Friday, November 02, 2007

Better red...

than dead? There aren’t many things that the French Riviera doesn’t have. Even snow has been known. But it does lack sunsets: unless you’re very high up, the sun will disappear behind a mountain long before it reddens the evening sky. But the Atlantic coast has crepuscular views like this every evening across the Bordeaux Lake.

The Riviera comes good in the mornings: this was the sun this morning as it peeped over Cap Ferrat:

Our beloved PM, Gordon Brown, is supporting a Bill to prevent criminals from making profit from their crimes by publishing books about them. “Are there no lengths Brown will not go to,” said Matthew Parris in yesterday’s Times, “to prevent Tony Blair from publishing his memoirs?”

It’s Toussaint – All Saints Day - the long holiday weekend in which everyone buys chrysanths and goes to the cemetery to visit defunct relatives. A morbid way to spend a beautiful autumn day - if not as ghoulish as the Mexican dia del muerte, when the kids eat skull- and coffin-shaped candy - but a good excuse for a long weekend. The UK’s the only place I know where they don’t have any hols between August and Christmas - no Toussaint, no Yom Kippur, no Labour Day, no Armistice Day, no Thanksgiving. But there’s a lot of people not visiting necropoli - they’re here enjoying the sunshine; some are even swimming.

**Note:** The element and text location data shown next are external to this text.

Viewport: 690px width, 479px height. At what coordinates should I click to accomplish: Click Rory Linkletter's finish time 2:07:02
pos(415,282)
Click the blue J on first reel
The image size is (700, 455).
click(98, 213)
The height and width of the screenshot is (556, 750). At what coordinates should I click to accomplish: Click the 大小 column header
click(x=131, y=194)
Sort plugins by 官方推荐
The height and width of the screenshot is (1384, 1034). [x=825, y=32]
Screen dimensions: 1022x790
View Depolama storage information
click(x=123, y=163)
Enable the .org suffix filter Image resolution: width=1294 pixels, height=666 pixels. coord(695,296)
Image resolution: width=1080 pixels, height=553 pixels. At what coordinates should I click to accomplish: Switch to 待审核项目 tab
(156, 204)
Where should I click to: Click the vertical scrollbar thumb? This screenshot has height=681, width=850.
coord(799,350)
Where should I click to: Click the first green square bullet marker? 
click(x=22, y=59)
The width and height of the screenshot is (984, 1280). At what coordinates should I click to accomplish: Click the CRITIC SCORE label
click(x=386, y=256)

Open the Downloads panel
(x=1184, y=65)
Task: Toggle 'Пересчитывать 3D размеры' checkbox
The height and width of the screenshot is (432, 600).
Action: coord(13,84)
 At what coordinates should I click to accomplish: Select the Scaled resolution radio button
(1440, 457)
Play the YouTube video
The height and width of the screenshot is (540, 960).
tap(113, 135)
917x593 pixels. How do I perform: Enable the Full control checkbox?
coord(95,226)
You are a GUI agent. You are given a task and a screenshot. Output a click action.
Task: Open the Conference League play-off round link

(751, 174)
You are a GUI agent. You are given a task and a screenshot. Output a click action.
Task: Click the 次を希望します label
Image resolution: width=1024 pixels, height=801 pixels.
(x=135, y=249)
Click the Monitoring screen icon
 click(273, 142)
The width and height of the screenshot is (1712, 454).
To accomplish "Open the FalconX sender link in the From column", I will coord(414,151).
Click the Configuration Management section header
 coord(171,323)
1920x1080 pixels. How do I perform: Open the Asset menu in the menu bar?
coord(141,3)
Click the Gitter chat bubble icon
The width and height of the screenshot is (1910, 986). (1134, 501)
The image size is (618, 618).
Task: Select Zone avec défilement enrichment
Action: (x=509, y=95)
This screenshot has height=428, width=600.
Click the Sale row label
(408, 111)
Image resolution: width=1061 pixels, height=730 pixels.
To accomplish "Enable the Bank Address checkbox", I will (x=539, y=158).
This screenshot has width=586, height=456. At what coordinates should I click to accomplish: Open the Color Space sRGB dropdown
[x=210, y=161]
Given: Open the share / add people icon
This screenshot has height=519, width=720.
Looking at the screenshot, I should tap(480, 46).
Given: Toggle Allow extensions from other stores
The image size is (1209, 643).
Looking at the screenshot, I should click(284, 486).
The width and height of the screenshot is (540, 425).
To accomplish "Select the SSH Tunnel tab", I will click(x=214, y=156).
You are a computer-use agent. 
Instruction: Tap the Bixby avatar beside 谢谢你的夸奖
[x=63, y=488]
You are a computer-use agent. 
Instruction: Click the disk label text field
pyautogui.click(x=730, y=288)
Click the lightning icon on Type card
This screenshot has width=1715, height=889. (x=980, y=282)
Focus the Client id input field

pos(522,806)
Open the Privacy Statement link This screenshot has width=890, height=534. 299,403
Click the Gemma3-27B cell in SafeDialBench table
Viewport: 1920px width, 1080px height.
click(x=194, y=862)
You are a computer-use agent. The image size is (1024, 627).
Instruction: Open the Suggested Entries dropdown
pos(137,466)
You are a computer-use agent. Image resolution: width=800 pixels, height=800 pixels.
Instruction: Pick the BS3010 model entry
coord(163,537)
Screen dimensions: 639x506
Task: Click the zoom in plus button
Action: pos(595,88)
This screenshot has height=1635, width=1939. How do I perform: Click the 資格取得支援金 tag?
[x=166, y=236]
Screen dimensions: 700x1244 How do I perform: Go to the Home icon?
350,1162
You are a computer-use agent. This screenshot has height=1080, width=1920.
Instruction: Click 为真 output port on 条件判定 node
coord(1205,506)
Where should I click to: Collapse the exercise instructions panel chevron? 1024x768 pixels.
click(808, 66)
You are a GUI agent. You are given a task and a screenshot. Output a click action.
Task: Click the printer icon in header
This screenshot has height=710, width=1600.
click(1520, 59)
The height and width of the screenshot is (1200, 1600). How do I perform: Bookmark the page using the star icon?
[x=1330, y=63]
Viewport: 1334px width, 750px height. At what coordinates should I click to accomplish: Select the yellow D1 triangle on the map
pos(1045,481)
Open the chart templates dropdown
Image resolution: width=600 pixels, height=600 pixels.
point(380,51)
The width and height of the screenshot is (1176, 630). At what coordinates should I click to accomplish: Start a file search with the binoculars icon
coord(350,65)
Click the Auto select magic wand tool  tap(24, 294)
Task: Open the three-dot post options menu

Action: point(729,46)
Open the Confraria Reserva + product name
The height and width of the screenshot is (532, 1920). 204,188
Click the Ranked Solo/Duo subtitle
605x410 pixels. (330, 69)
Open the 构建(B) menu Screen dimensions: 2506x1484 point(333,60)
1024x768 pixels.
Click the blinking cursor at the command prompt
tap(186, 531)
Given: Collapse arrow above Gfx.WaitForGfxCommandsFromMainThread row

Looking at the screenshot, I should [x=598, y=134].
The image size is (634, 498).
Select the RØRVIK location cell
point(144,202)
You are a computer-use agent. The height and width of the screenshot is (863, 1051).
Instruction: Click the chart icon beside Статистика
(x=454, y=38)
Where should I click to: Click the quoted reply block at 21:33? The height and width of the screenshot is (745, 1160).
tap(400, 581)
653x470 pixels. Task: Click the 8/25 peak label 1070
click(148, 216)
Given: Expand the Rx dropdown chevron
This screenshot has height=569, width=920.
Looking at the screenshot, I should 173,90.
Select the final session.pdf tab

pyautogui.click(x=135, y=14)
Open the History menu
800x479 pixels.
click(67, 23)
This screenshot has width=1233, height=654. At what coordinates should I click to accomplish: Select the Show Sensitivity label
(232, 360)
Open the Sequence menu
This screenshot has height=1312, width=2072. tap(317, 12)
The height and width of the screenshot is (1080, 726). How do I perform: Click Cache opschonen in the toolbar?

Thursday, November 01, 2007

You heard it here first

You did indeed: remember this?

BREAKING NEWS!!! This just in.
The Book – you remember the book? – will release on November 1, and launch in Cannes on November 17, followed by other events along the coast: in Antibes, Valbonne, Nice, Monaco and maybe Fayence, in the following week or so. Details later.

Well, it wasn’t true. I know I told you that today was the expected release date, but I just heard that my books are sitting on a wharf somewhere, and are not, as we speak, leaving the warehouse by the truckload on their way to eager readers throughout the English-speaking world.
So please do not queue outside Wally Storer’s bookshop in Cannes on November 16 in anticipation of his doors being thrown open at midnight, because unless someone extracts their digit very soon, the book won’t be there.
It’s difficult, once someone has broken a promise, to place any credibility on what they say next, but, as you might expect, it was: “But we can guarantee that they will definitely be there by the xth”. So I won’t say anything until I’ve seen them myself - except that I hope you’ll be patient and not accept substitutes. It does exist, (I have an advance copy), and it will be at any good bookshop near you – soon.

Nothing to lose but your chains Yes, Marx – Karl, not Groucho – was right – there’s a world to win. But not the way the book market’s going. I went to town the other day to do a bit of book-plugging in the two remaining bookshops – and found there was only one! A year or so ago, Windsor used to have four good bookshops – WH Smith’s, one small chain shop – small chain, not small shop - and two independents. Now, WHS has pulled out of the serious book market, and there remains only the mighty Waterstone’s. They took over the small chain and the others gave up and left. It’s not all big W’s fault: not only were the independents squeezed by Amazon, but then the supermarkets moved in on the best-seller end of the market, which was what paid the independents’ rent and enabled them to stock the less fashionable titles. You might be saying, “How hypocritical – he didn’t complain when the same thing happened to the town’s small family bakers, butchers, pet food shops etc. - 'good for the consumer', he said”.
Yes, true, but we weren’t talking about books then – this is about Choice. Fight book globalization, support your local independent – all you have to do is find one.

Franglais Over lunch with a French friend yesterday, she asked what, in English, you would say to someone who was holding you up, to show them that you were getting impatient. We told her: she wrote it down and asked us to check it, then decided she should try it out. A former teacher, she is fairly unreserved, and soon the whole restaurant could hear her stentorian voice saying, repeatedly: “What ze fuck do you seenk you are doing?”